WHAT IS BEING ASKED
Nothing but the lines from the one holding "At what coordinates" through the last line of the material below should be set down, exactly and without images.

INFORMATION
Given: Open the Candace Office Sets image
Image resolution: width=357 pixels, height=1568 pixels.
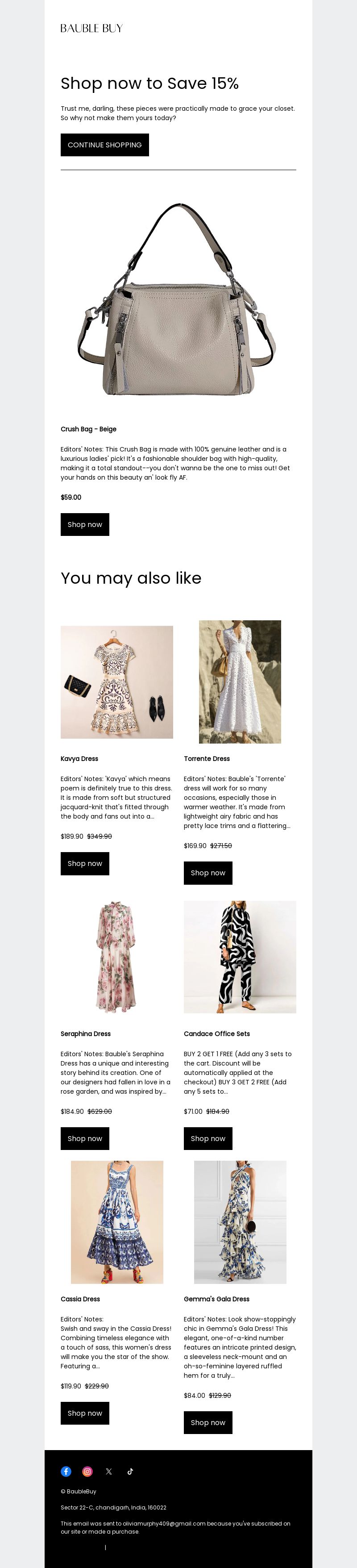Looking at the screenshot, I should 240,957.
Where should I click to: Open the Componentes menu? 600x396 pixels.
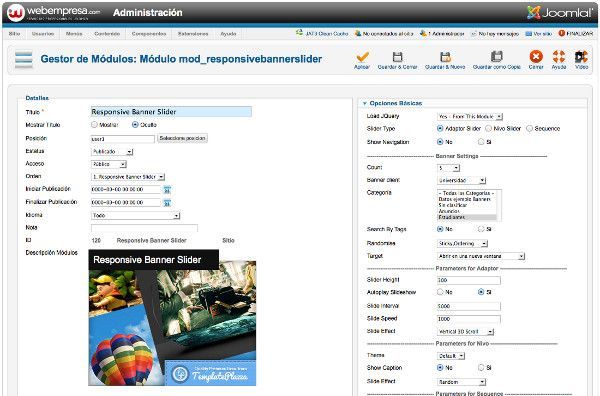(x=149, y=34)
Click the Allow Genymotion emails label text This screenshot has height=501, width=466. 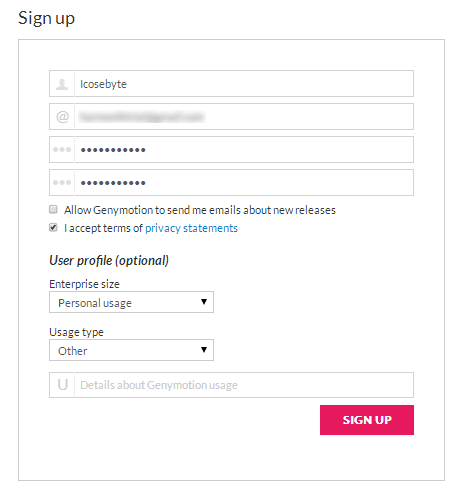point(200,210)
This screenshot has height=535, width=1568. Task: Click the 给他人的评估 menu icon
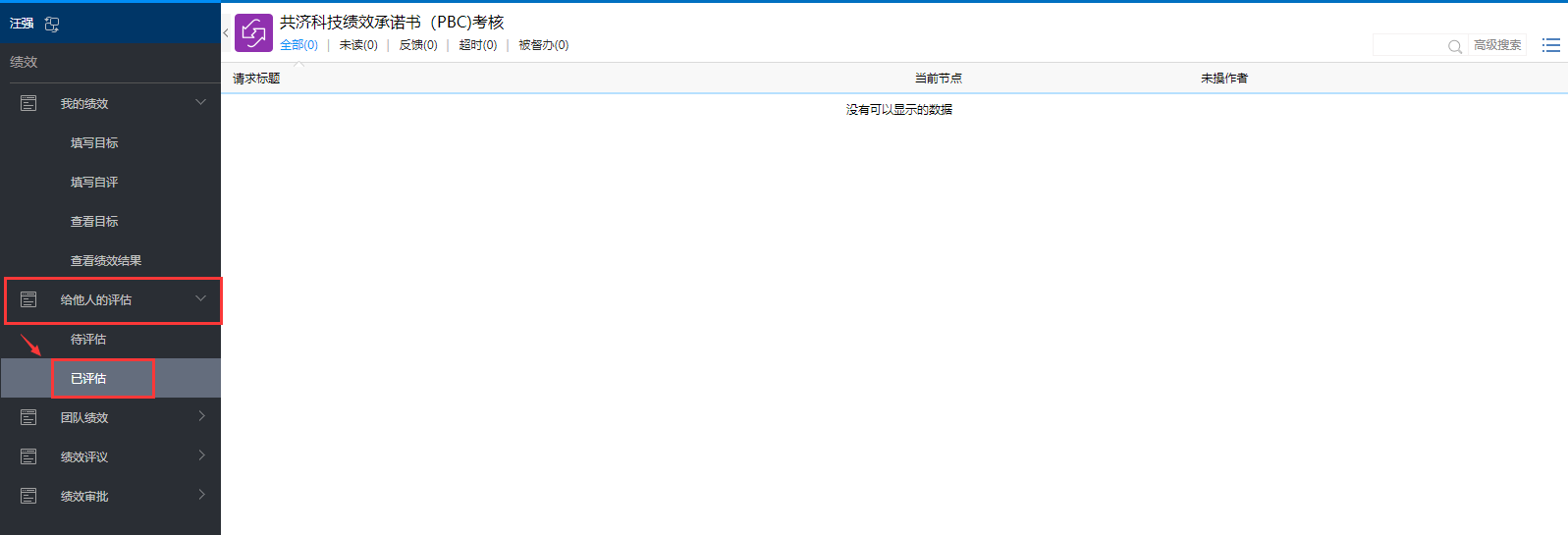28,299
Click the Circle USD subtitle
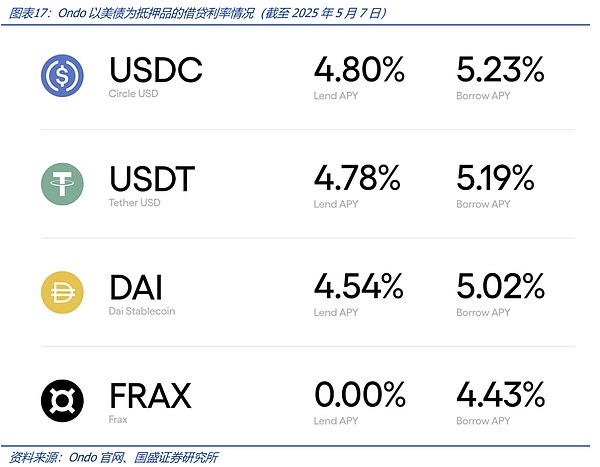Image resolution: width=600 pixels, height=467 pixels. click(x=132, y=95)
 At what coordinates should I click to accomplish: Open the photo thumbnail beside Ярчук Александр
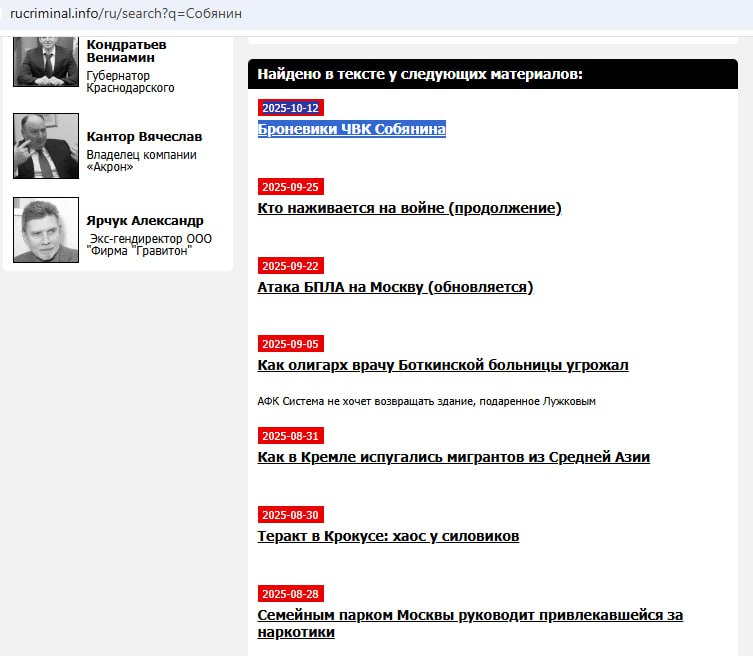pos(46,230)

SOLUTION
 At what coordinates should I click to accomplish: Open the photo thumbnail beside Ярчук Александр
pos(46,230)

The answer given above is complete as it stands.